En revanche, sur la dimension éthique, le constat dressé plus haut est sévère. Il oblige le Président à un moment de vérité. Cette opération de sincérité est nécessaire pour reconquérir les classes populaires, sans illusions  sur la capacité des candidats à gérer la crise,  et qui sur-investissent les critères émotionnels  relatifs à la personnalité. Nicolas Sarkozy ne peut esquiver ces questions : Quelles sont les motivations de son engagement ? Roule-t-il pour les Français ou les riches ? Au moment où Nicolas Sarkozy  entend endosser le rôle de président protecteur, il ne saurait ignorer que l’authenticité perçue de sa démarche conditionne la réussite de sa stratégie.

La situation est paradoxale : le Président s’est brûlé les ailes d’avoir trop exhibé sa vie privée. Et pourtant, l’intensité de la cassure  avec les Français ne peut l’exonérer d’une explication franche et sans tabous. Une explication dont la forme importera tout autant que le fond. Elle bannit a priori la télévision, trop épidermique, au profit de l’écrit ou de la radio, médias qui permettent une meilleure appropriation du message, et libèrent un minimum des filtres partisans. Elle bannit également l’acte d’exhibitionnisme. Il ne s’agit pas tant de se livrer, que de se laisser découvrir.  

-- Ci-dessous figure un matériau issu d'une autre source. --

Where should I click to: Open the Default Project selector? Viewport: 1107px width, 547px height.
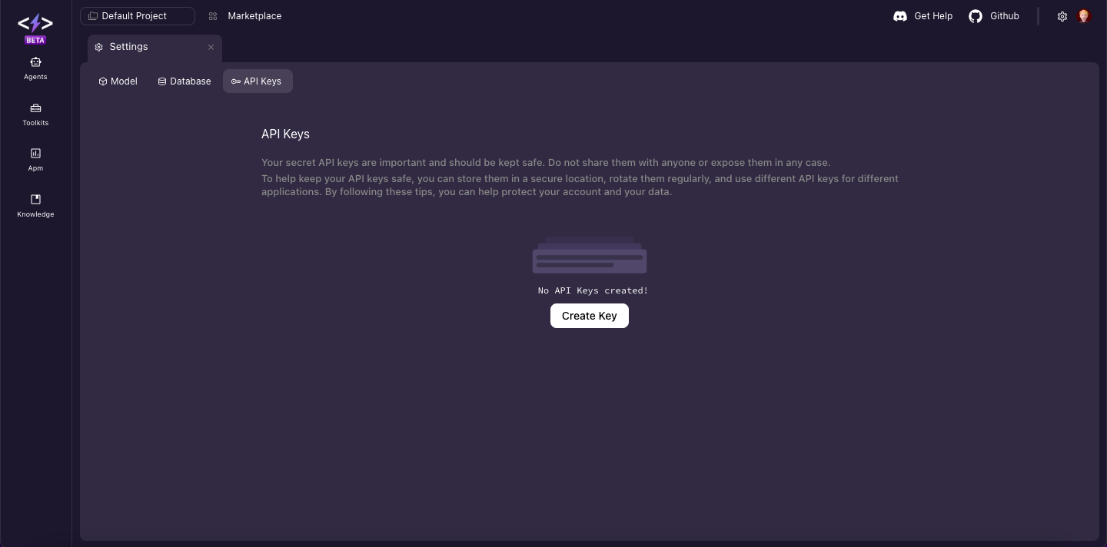138,15
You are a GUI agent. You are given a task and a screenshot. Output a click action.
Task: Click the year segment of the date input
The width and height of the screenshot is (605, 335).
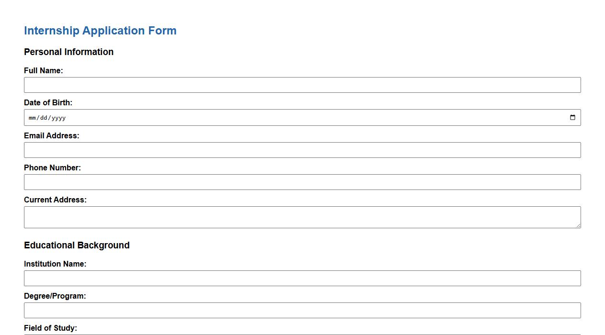click(59, 117)
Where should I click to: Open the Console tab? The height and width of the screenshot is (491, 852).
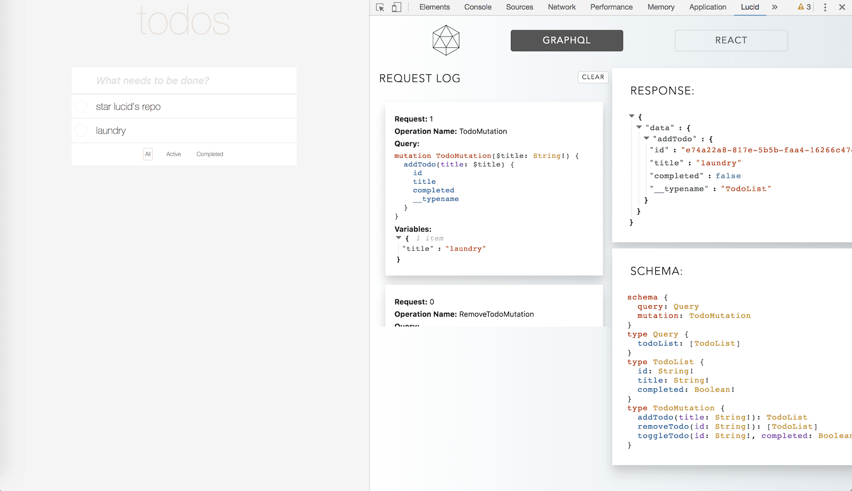coord(478,7)
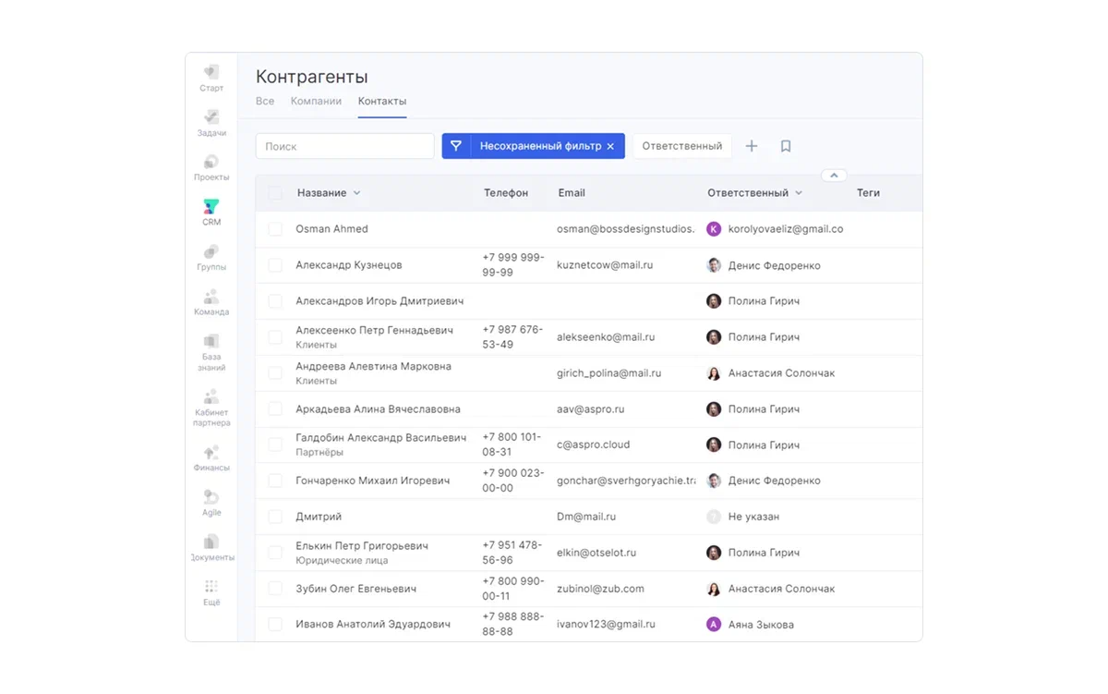Expand the Название column sort dropdown
Viewport: 1108px width, 694px height.
coord(357,193)
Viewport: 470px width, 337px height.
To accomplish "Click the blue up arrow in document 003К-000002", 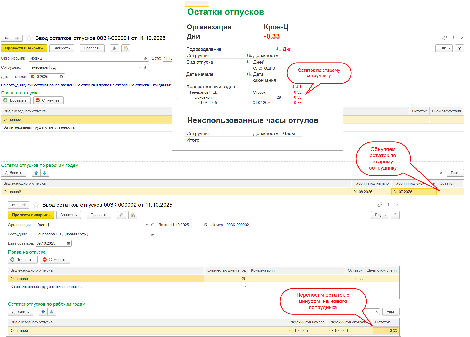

Un ouvrage éclaire de façon saisissante, et sans le vouloir peut-être, ce qui est en jeu.  Ecrit par Serge Tisseron, l’empathie au cœur du jeu social, n’évoque aucunement le Président.  Pourtant l’essai semble révéler crûment la personnalité d’un Président qui, faute d’empathie, a perdu le fil des relations avec les Français.

Serge Tisseron décrit l’empathie par la double capacité à se mettre à la place les gens, ressentir ce qu’ils éprouvent mais aussi  accepter en retour que les gens sondent votre caractère. Cette tendance inhérente à l’espèce humaine fonde les liens entre individus.

Or, chez le Président sortant, la mise en scène  de la réussite, l’exhibition de la performance, ont créé un écran de fumée, rendant impossible tout processus  d’identification, toute aspérité à même de susciter une quelconque sympathie. En sens inverse,  les visites présidentielles menées au pas de charge mettaient à nu l’incapacité d’un homme à prendre le temps pour se mettre à la place des gens, ressentir leurs souffrances, compatir avec eux.

Insidieusement, c’est le  pacte social qui s’est cassé, c’est le principe même  du dessaisissement de son pouvoir au profit de celui qui nous représente, qui est en cause.  Alors que la crise pouvait  créer une formidable communauté de destin, une expérience de la souffrance partagée  entre un peuple dans la crise et un Président au combat pour les défendre, pointe toujours avec le Président, le soupçon de l’autosatisfaction. « Chez l’homme, explique Serge Tisseron,  le principal obstacle à l’empathie complète réside dans son formidable désir de mainmise sur son environnement, et dans l’angoisse qui en résulte d’être envahi et  manipulé par les émotions d’autrui ».  Comment démontrer que le Président est encore capable de représenter les Français ? Tout un programme.  Celui d’un Président sortant.